OSS Highlight of the Week
This week we are featuring Claude Mem. It gives Claude Code long term memory across sessions and restores useful context automatically. You can search past memory from Claude Desktop. It also includes privacy controls to exclude sensitive data and lets you control what context gets injected. If you are using Claude Code, check the Claude Mem GitHub Repo.
Good to know
I came across Runme DevOps Notebook. It lets you run shell commands and code blocks directly from Markdown files like READMEs. It supports many runtimes including Shell, Python, Ruby, JavaScript, TypeScript, PHP, and more. Check the Runme GitHub Repo for more details.
This ByteByteGo visual shows different database types for different needs. It includes vector search, graph databases, time series, in memory, and blob storage. It helps you understand which database fits which use case. Check the page to see the databases you should know by 2025.
I came across the article that explains agentic workflow patterns. It shows why prompts alone are not enough. It also explains how structure, iteration, and coordination help agents work more reliably. Check the post on Top AI Agentic Workflow Patterns to know more.
All AI tools work based on context. Context engineering has become important as agents handle longer tasks. This Substack post explains the anatomy of context, context retrieval strategies, and ways to manage long running workflows. Read Context Engineering 101 to learn more.
Notable FYIs
Black Forest Labs has released FLUX.2 max. It is their latest model for image generation. It focuses on consistent characters, precise edits, and clean visuals. Useful if you need reliable image outputs for production.
Google Labs has launched CC Agent. It is an AI agent that connects Gmail, Calendar, and Drive to give you a daily briefing. You can also email CC to get help during the day. Join the waitlist if you want a simple AI assistant for daily planning.

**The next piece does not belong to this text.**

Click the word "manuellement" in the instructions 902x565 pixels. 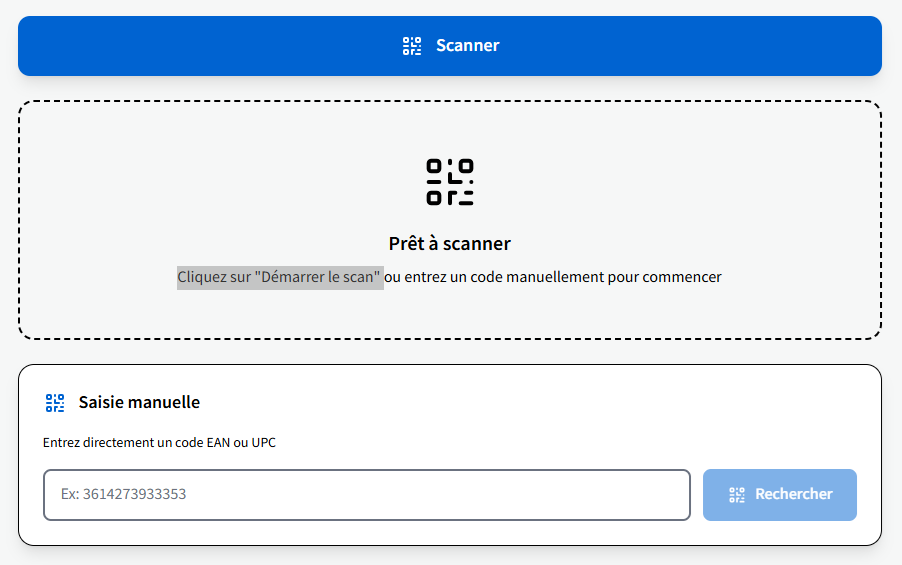560,277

Alibaba has released Wan 2.6. It is a video generation model. It supports text to video, role consistency, audio video sync, and 1080p output. It can generate video up to 15s long. Worth checking if you are exploring video generation models.
Google has open sourced A2UI. It’s a protocol that lets AI agents send interactive UI elements like forms and cards. Instead of sending HTML or code, agents send simple JSON descriptions that apps render using their own native components. Check Google’s A2UI protocol for more details.

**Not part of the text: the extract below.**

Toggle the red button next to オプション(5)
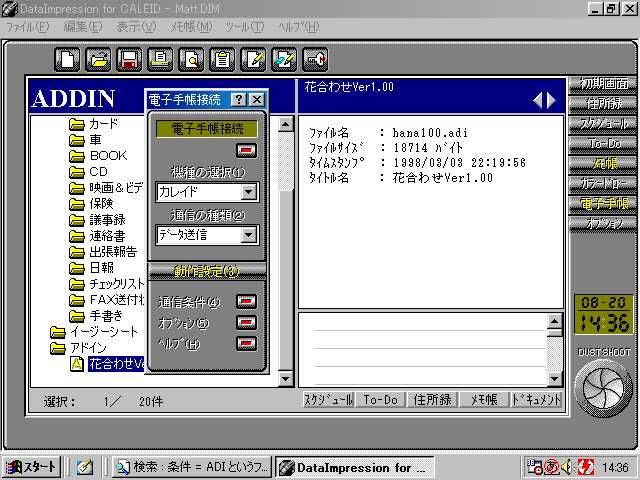This screenshot has height=480, width=640. pos(246,322)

Meta has released SAM Audio. It is an AI model that can isolate sounds from complex audio using text, visual, or time-based prompts. You can extract things like vocals, instruments, or background noise with simple inputs. Useful for audio editing and podcasts related workflows.
A few months back, OpenAI released the Apps SDK to build apps for ChatGPT. Now developers can submit ChatGPT apps for review. It will be published in the ChatGPT app directory. If you want your app to reach ChatGPT users, you can submit it now.
That’s it from us with this edition. We hope you are going away with a ton of new information. Lastly, share this newsletter with your colleagues and pals if you find it valuable. A subscription to the newsletter will be awesome if you are reading it for the first time.



Nice roundup. The Claude Mem project caught my attention because context loss between coding sessions has been a real pain point for me lately. When switching between multiple projects, having to manually re-explain the arhitecture and conventions every time adds up. The privacy controls seem smartly designed too, especially for excluding sensitive API keys or client data from persistant memory. Curious how it handles context prioritization when you hit token limits tho, does it use recency or some kind of relevance scoring?